Услышав знакомые голоса, звавшие его, Ганнон даже не обернулся. Когда крики стали более настойчивыми, его будто громом поразило. Они были здесь, не далее полусотни шагов, среди воинов Магона. Это чудо, мелькнуло у Ганнона, он все еще не мог поверить, что все четверо выжили в этой гигантской бойне.
— Ганнон? Ты ли это? — требовательно спросил Сафон, не скрывая изумления и радости.
Юноша сморгнул слезы.
— Я и есть.
— А отец? — сдавленно спросил Бостар.
— Он в целости! — крикнул Ганнон, не зная, смеяться или плакать. И сделал и то, и другое. Как и Бостар. Мгновение спустя слезы блеснули даже в глазах Сафона, и все трое крепко обнялись. От них пахло кровью, потом и еще тем, о чем не хотелось задумываться, но их это нисколько не заботило.
На мгновение все их разногласия были забыты.
Единственным, что имело значение, было то, что все они живы.
Ухмыляясь, словно умалишенные, братья наконец смогли разомкнуть объятия. Все еще не веря своим глазам, они ощупывали друг друга, касаясь плеч и рук. Но потом их взгляды неизбежно вернулись на поле битвы. Вместо шума боя их уши заполнили крики. Голоса бесчисленного множества раненых и изувеченных, тех, кто отчаянно хотел, чтобы их подобрали до наступления темноты, ведь тогда их участь будет решена.

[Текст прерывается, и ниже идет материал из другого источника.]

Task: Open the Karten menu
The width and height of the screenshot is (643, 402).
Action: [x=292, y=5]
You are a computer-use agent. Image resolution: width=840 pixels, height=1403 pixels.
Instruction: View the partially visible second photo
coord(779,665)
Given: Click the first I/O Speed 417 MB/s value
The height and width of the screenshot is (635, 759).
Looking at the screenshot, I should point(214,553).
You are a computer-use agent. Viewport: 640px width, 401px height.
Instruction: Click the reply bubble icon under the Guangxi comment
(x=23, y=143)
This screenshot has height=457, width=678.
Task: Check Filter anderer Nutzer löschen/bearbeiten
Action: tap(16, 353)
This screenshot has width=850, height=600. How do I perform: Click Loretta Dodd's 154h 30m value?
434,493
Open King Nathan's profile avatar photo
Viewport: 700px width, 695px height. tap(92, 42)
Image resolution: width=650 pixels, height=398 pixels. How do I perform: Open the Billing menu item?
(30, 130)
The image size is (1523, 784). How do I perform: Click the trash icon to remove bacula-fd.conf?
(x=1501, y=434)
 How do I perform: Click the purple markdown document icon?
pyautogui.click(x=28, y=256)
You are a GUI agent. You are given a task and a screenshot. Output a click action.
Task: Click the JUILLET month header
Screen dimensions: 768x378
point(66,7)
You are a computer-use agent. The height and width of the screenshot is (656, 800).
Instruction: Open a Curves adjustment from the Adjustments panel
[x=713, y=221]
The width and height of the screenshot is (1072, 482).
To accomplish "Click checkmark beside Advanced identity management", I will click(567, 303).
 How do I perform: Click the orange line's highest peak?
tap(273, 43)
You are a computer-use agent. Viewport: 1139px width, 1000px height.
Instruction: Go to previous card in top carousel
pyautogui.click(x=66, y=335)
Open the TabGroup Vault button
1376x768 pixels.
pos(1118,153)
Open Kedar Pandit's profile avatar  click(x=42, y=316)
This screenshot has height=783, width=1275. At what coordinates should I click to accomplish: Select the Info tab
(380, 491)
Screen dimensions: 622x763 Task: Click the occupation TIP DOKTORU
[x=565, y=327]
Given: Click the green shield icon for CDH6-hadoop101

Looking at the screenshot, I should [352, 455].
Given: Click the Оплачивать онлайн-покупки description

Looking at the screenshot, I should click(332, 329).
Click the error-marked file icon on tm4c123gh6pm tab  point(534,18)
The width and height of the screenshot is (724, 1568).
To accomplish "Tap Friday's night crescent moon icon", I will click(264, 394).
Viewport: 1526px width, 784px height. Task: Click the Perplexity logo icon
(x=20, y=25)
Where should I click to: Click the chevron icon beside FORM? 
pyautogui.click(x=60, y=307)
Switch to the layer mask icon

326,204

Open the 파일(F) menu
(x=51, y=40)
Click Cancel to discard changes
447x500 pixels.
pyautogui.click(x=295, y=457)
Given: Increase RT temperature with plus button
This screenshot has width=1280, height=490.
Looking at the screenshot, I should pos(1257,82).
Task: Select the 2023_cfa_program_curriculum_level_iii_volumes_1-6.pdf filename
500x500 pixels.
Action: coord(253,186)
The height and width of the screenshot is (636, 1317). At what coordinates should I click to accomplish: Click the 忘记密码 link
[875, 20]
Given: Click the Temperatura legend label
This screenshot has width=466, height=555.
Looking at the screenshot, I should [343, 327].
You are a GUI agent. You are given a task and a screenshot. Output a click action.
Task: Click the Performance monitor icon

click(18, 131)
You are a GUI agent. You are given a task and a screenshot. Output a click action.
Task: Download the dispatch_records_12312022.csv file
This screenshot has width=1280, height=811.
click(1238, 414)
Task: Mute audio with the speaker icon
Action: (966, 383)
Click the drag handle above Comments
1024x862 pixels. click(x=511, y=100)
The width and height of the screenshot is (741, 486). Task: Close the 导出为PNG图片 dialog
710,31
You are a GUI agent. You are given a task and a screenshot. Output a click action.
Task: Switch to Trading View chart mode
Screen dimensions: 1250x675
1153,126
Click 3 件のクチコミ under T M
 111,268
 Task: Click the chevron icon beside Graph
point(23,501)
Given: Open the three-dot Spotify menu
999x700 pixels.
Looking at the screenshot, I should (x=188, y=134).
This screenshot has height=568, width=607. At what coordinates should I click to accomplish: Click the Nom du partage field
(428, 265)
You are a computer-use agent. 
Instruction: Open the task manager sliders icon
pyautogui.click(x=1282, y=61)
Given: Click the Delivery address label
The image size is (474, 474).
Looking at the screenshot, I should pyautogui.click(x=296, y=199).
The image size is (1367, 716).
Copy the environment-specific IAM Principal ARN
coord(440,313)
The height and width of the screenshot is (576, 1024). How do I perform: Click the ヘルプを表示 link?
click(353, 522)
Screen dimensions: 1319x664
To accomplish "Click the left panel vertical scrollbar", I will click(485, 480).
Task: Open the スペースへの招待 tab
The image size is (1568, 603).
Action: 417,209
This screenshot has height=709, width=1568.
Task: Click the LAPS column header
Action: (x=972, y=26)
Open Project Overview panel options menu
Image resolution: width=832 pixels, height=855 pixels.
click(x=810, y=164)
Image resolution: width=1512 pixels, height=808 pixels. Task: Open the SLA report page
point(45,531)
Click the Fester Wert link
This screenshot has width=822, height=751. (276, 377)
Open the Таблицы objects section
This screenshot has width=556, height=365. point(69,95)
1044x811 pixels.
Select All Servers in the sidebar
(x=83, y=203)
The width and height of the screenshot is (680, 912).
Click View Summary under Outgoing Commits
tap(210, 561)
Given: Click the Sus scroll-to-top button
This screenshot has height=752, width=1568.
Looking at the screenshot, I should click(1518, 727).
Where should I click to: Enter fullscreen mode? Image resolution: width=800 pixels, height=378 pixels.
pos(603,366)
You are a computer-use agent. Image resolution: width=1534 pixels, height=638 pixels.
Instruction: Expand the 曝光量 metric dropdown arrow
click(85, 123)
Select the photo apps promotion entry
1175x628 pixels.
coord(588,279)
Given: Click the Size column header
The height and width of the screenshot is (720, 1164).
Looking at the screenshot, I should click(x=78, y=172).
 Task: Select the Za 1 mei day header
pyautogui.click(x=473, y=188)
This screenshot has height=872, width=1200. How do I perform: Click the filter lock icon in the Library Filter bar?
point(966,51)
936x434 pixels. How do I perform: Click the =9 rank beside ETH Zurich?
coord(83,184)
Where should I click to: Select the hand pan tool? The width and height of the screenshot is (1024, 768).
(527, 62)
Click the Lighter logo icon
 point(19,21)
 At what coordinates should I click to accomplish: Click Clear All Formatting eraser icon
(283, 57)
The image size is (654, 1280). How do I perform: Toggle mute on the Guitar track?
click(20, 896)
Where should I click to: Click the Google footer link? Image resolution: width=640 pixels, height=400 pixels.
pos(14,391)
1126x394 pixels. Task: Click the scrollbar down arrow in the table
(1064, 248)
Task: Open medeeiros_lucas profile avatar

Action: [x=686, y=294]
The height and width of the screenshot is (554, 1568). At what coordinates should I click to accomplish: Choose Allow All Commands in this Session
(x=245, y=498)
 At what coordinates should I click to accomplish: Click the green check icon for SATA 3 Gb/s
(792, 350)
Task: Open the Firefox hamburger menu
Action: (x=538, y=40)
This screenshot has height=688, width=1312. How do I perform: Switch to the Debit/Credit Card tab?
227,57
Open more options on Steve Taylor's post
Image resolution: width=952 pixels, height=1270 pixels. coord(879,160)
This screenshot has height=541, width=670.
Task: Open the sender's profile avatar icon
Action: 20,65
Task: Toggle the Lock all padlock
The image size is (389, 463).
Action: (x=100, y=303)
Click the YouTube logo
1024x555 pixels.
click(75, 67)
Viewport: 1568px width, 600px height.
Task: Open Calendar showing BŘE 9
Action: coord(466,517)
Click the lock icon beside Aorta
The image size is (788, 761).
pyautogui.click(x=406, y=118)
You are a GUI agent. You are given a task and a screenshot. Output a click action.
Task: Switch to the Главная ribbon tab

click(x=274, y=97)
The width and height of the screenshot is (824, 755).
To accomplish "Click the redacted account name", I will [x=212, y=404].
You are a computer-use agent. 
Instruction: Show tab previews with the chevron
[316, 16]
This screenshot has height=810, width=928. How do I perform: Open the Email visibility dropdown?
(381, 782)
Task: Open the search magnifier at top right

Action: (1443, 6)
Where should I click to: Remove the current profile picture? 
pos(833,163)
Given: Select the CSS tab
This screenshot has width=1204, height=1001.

— Мы победили, — удивленно пробормотал Ганнон. — Пусть легионеры и избежали поражения, но остальные рассеялись и сбежали.
— Или умерли там, где и были, — рыкнул Сафон. К нему начала возвращаться привычная жесткость. — После того, что они сделали с нами, эти шлюхины дети заслуживают большего!
Бостар вздрогнул, когда Сафон махнул рукой в сторону мертвых тел, но согласно кивнул.
— Не думайте, что мы уже выиграли войну, — предостерег он. — Это только начало.
Ганнон вспомнил Квинта, с его непоколебимой решимостью.
— Понимаю, — с печалью согласился юноша.
— Рим должен заплатить кровью за все те унижения и беды, что причинил Карфагену! — гневно выкрикнул Бостар, подымая вверх крепко сжатый кулак.
— Кровью! — зарычал Сафон и вытянул руку, беря за руку брата.
Они с нетерпением поглядели на Ганнона.
Перед мысленным взглядом юноши внезапно появился образ улыбающейся Аврелии, и он смутился. Но прошло не больше мгновения, и он грубо отпихнул эту мысль подальше. О чем он думает? Аврелия — враг. Как и ее брат и отец. Ганнон не мог заставить себя искренне пожелать им зла, но друзьями они тоже быть не могут. Как такое возможно теперь, после того, что произошло здесь сегодня? Ганнон решил больше никогда не вспоминать о них. Только так он сможет с этим справиться.